PROVIDED INFORMATION Block Start

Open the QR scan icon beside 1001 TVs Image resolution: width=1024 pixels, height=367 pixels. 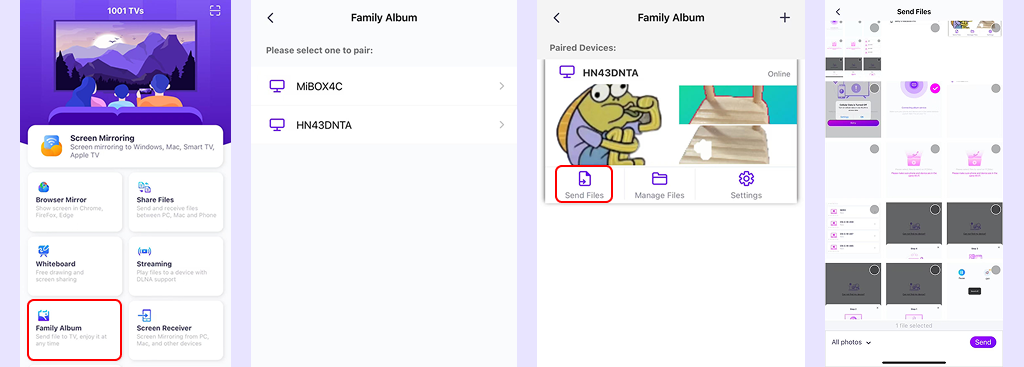pos(215,10)
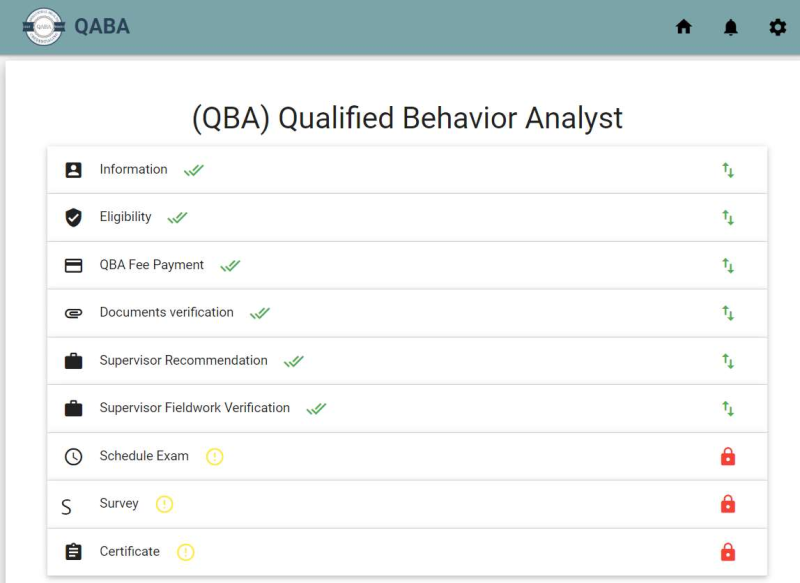Open the settings gear
The image size is (800, 583).
click(778, 27)
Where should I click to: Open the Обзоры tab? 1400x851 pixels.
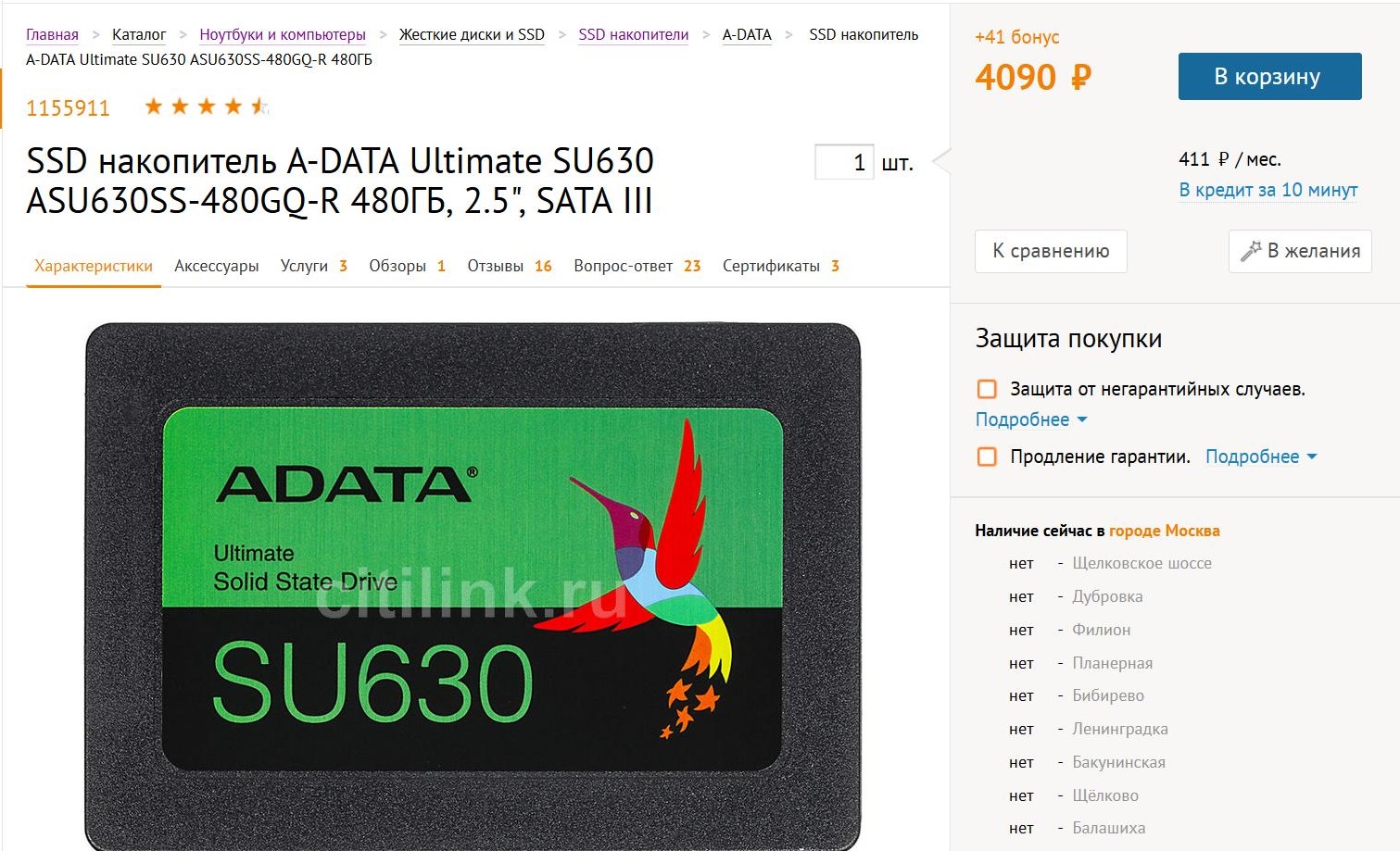[x=407, y=266]
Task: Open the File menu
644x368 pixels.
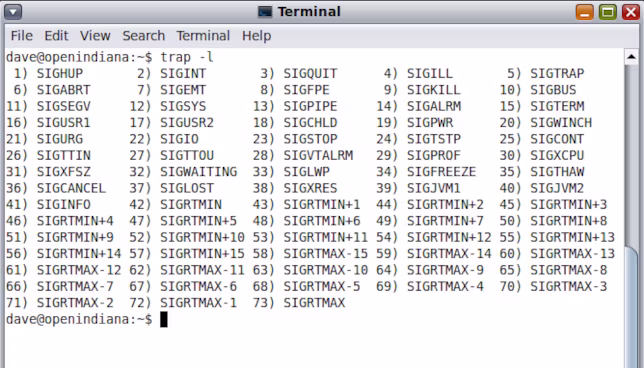Action: (x=22, y=36)
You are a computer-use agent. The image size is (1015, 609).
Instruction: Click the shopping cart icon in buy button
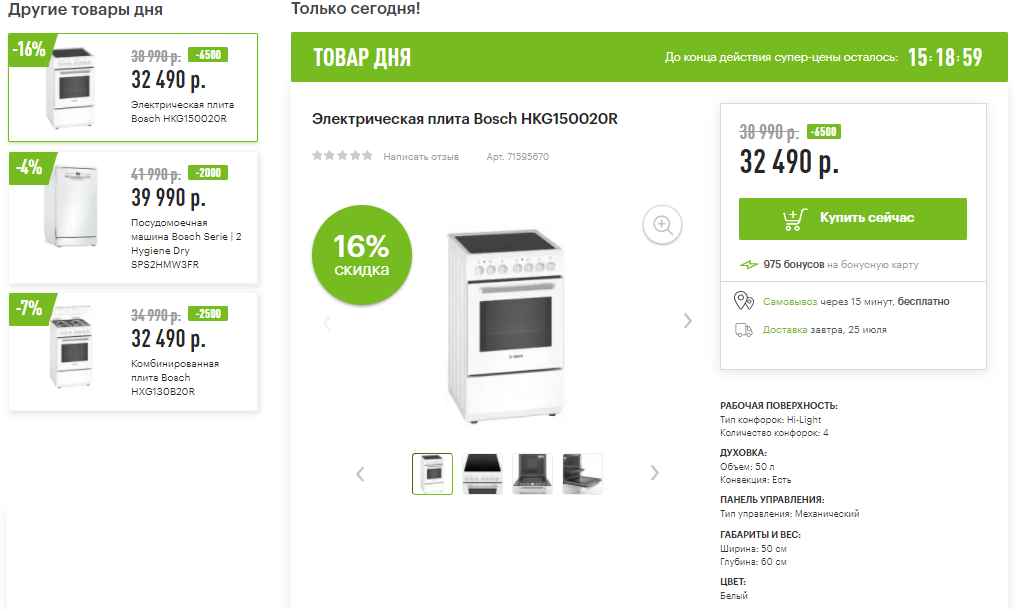[x=795, y=219]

PROVIDED INFORMATION Block End

▸ TO DO
Repeat exactly the lines in the entries from the one containing "Task: Open the File menu" to the final line, inclusive, and nothing beyond them; skip pictures.

▸ OUTPUT FOR THIS EXERCISE
Task: Open the File menu
644x368 pixels.
Action: (x=22, y=36)
You are a computer-use agent. The image size is (1015, 609).
Instruction: Click the shopping cart icon in buy button
[x=795, y=219]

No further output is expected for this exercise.